Output nothing except the lines from the one containing "Task: Click the blue star badge reward icon" through the final line of the data, both included, typed exactly, minus the pictures.

[[ DATA FOR THE TASK, beginning ]]

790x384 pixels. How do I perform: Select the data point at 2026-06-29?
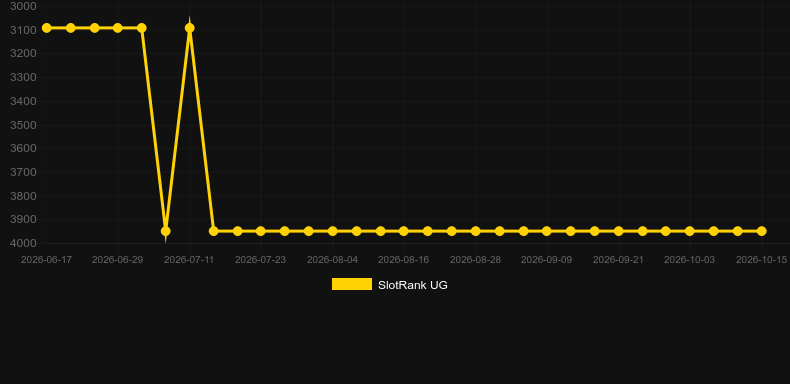[117, 28]
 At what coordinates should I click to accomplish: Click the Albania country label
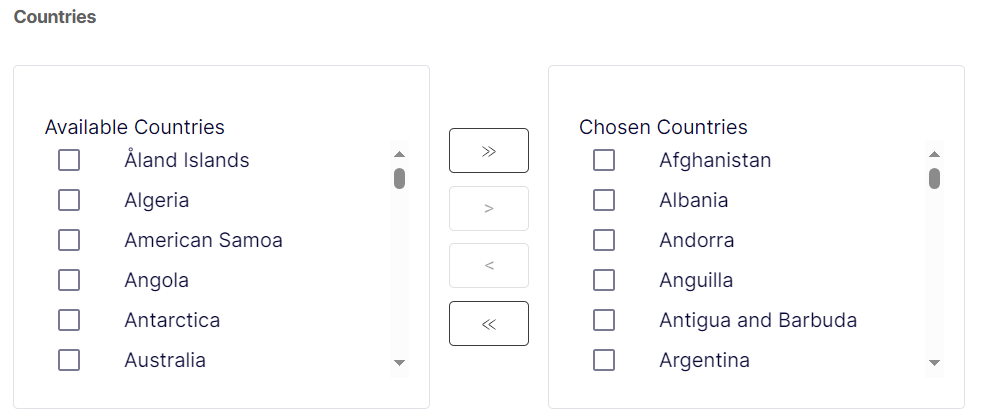click(x=693, y=200)
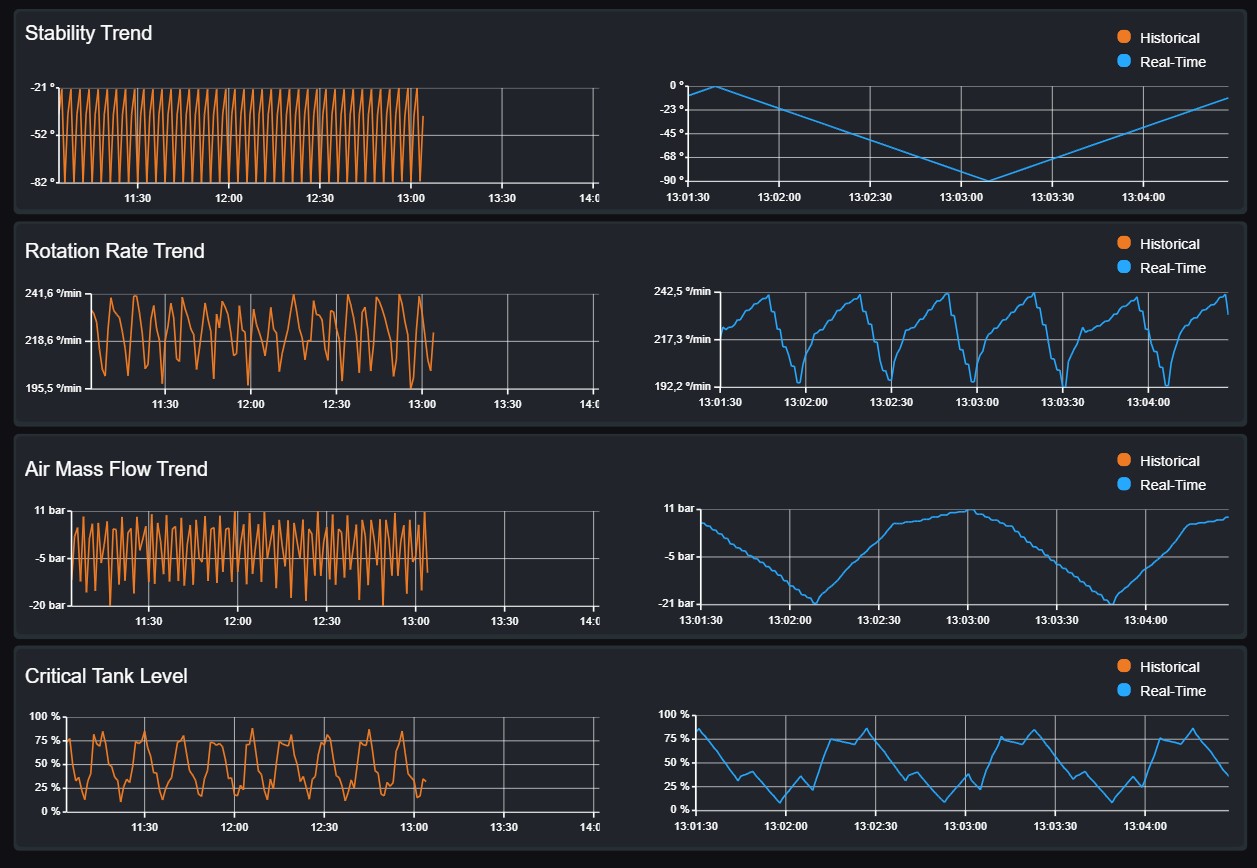This screenshot has width=1257, height=868.
Task: Select orange Historical swatch in Critical Tank Level legend
Action: (1124, 667)
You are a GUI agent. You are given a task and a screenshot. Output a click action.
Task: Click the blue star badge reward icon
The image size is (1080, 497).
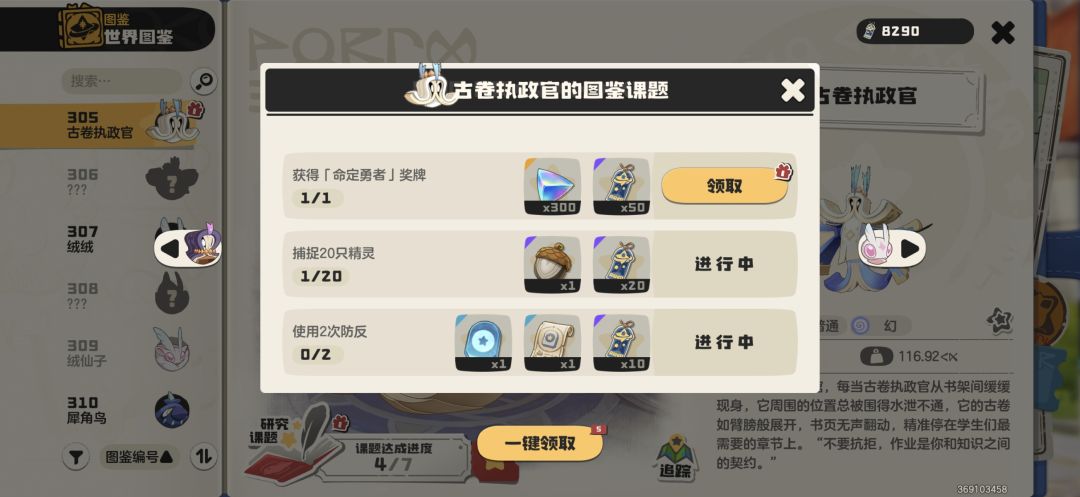483,343
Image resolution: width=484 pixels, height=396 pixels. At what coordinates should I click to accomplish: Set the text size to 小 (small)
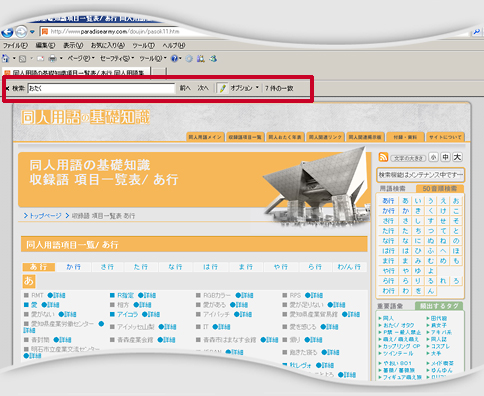[x=433, y=157]
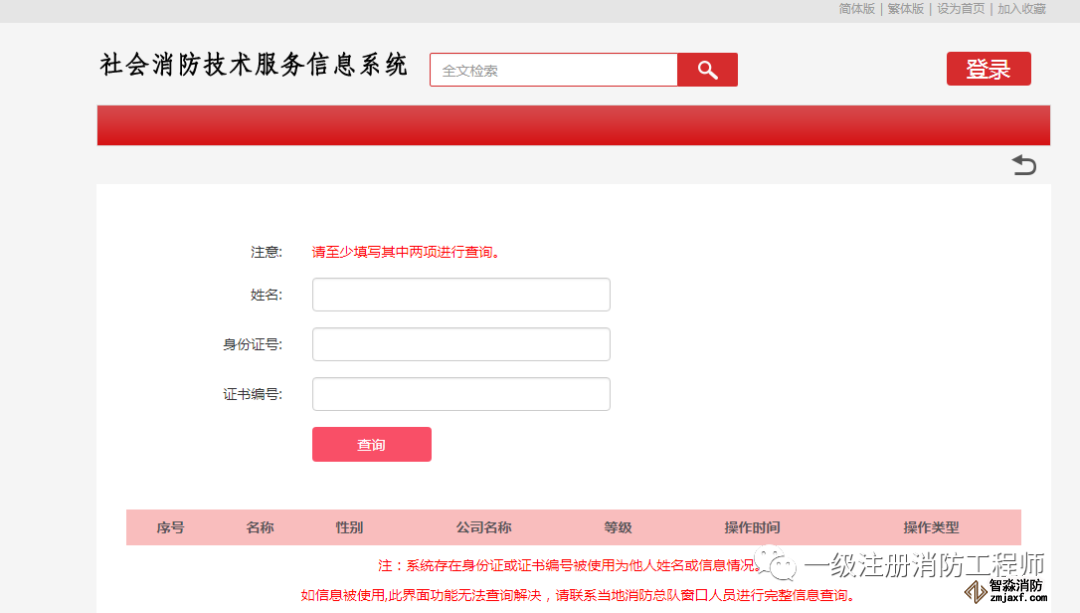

[[ DATA FOR THE TASK, end ]]

◆ **EXPECTED ANSWER**:
Task: Click the blue star badge reward icon
The image size is (1080, 497).
483,343
Image resolution: width=484 pixels, height=396 pixels. At what coordinates should I click to accomplish: Set the text size to 小 (small)
[x=433, y=157]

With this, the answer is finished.